=== Description of the task ===
Transcribe the lines below exactly. No image belongs in the transcription.

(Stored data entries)
>>>
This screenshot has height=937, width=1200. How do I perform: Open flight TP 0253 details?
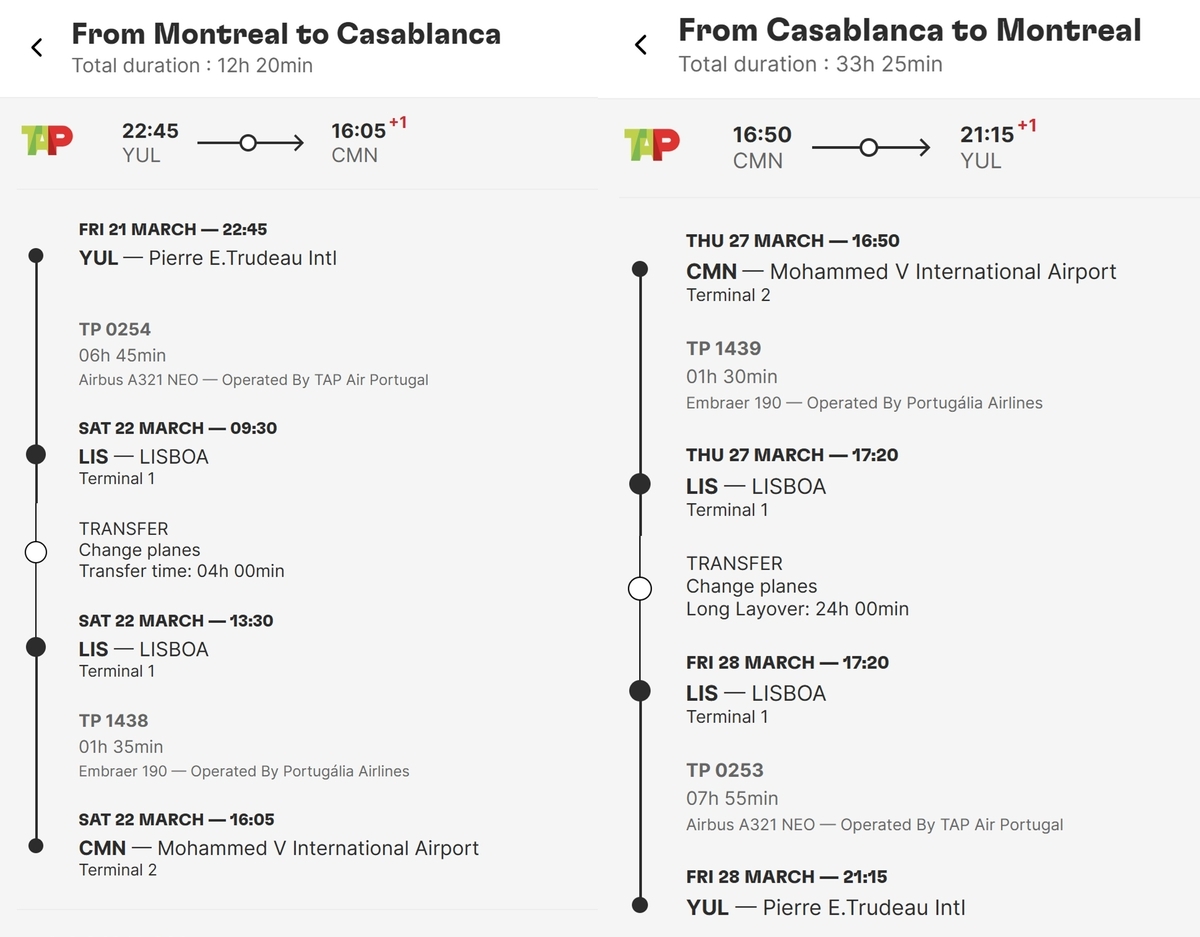(x=724, y=770)
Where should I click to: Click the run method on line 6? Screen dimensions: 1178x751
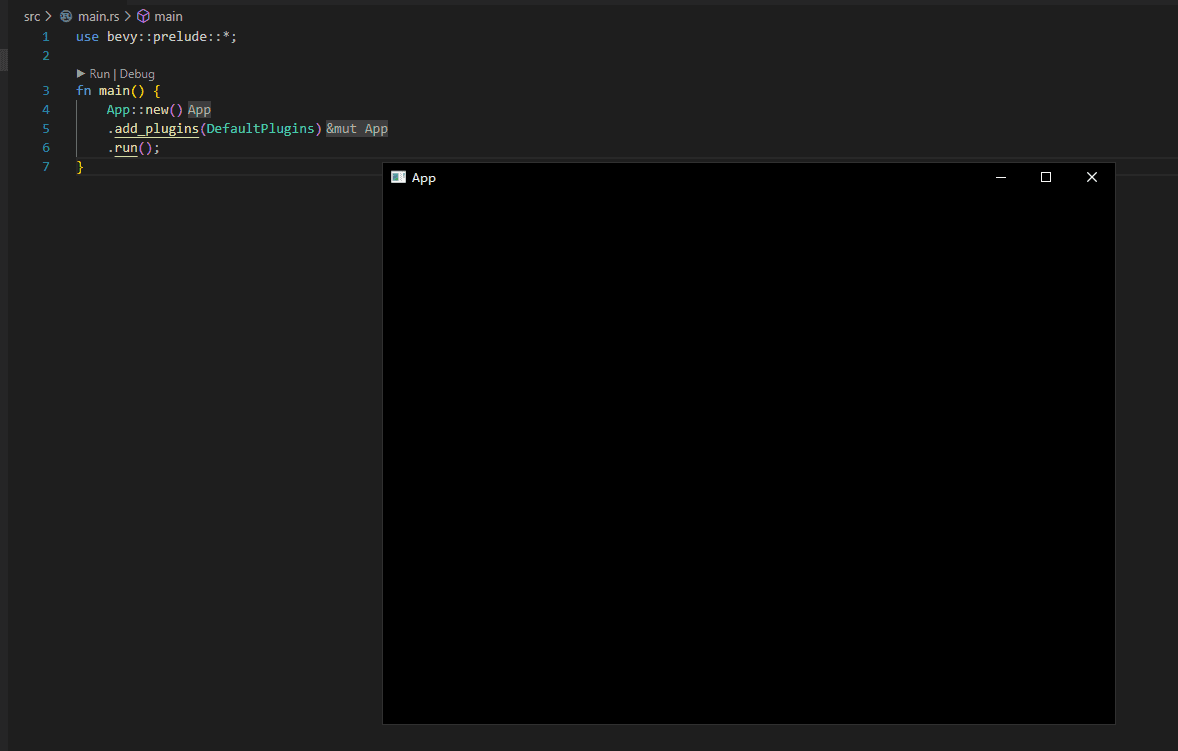[x=125, y=148]
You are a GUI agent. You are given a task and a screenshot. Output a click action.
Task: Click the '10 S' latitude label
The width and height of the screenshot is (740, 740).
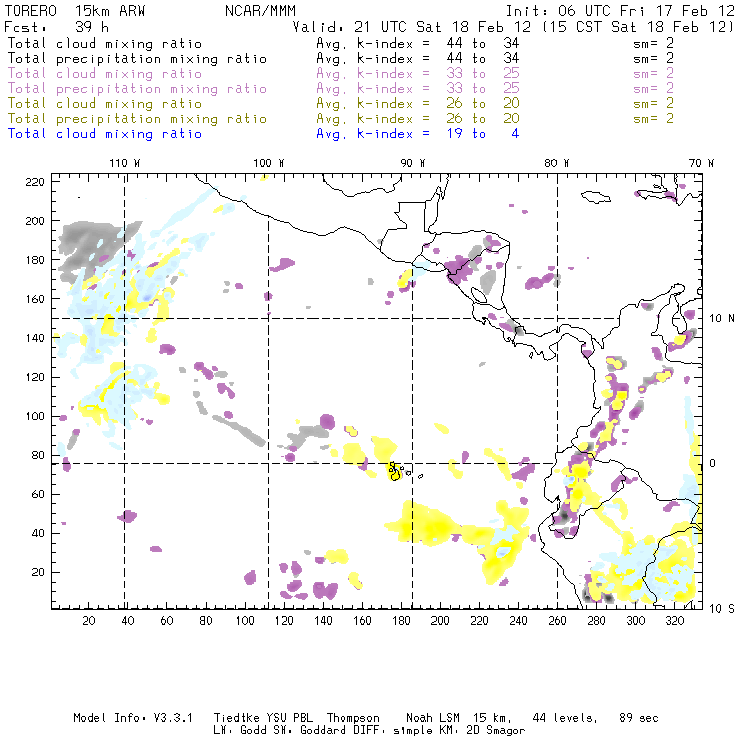coord(722,608)
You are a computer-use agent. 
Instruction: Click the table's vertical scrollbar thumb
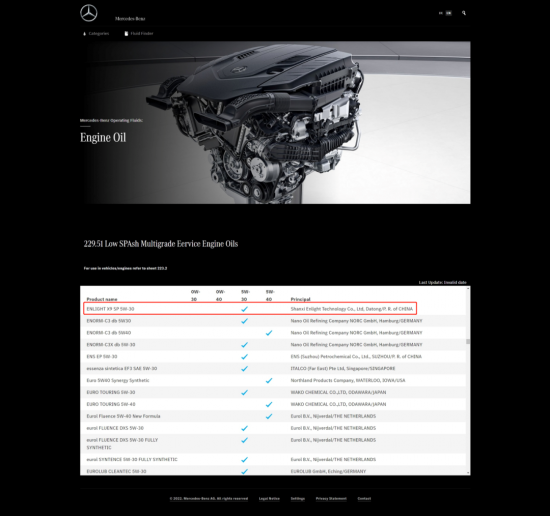point(468,341)
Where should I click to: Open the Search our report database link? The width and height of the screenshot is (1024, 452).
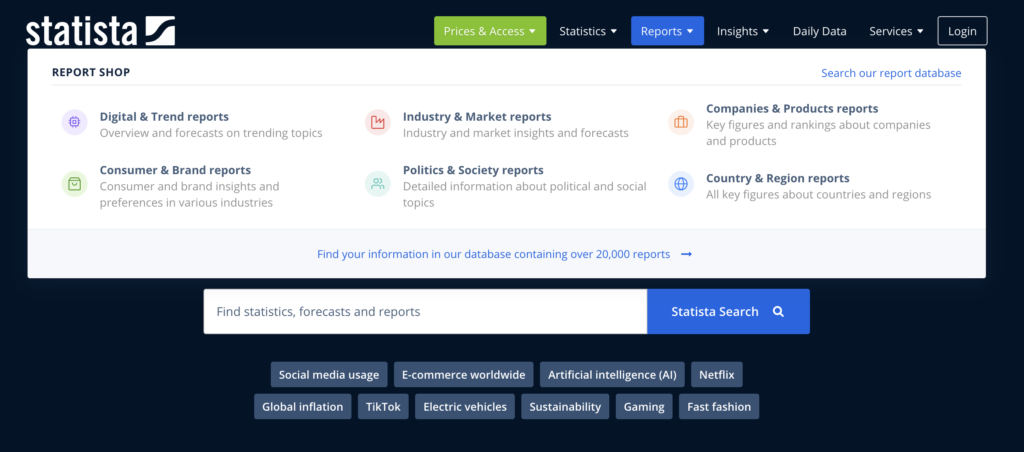pos(890,73)
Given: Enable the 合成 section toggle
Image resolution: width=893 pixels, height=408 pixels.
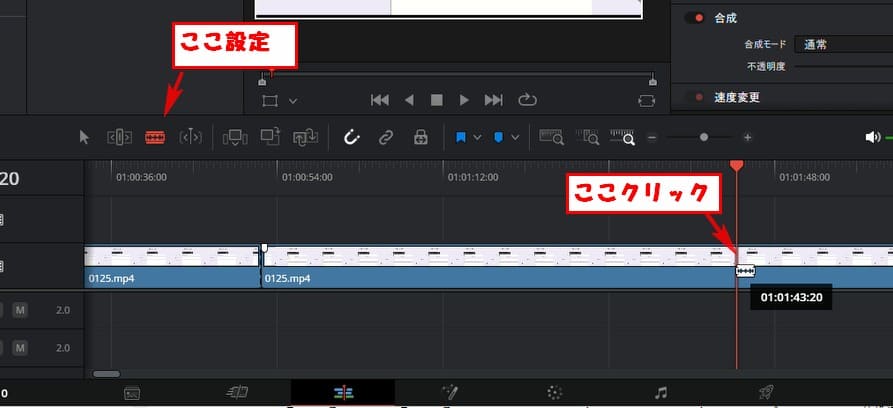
<<<
=== Exercise response ===
This screenshot has height=937, width=1200. How do I perform: Open flight TP 0253 details?
(x=724, y=770)
Where should I click to: Click the run method on line 6? Screen dimensions: 1178x751
[x=125, y=148]
You are a GUI agent. You are given a task and a screenshot. Output a click action.
Task: Click the '10 S' latitude label
The width and height of the screenshot is (740, 740).
coord(722,608)
You are a computer-use agent. 
Instruction: Click the table's vertical scrollbar thumb
point(468,341)
Where should I click to: Open the Search our report database link? The width and height of the screenshot is (1024, 452).
pos(890,73)
Given: Enable the 合成 section toggle
Image resolution: width=893 pixels, height=408 pixels.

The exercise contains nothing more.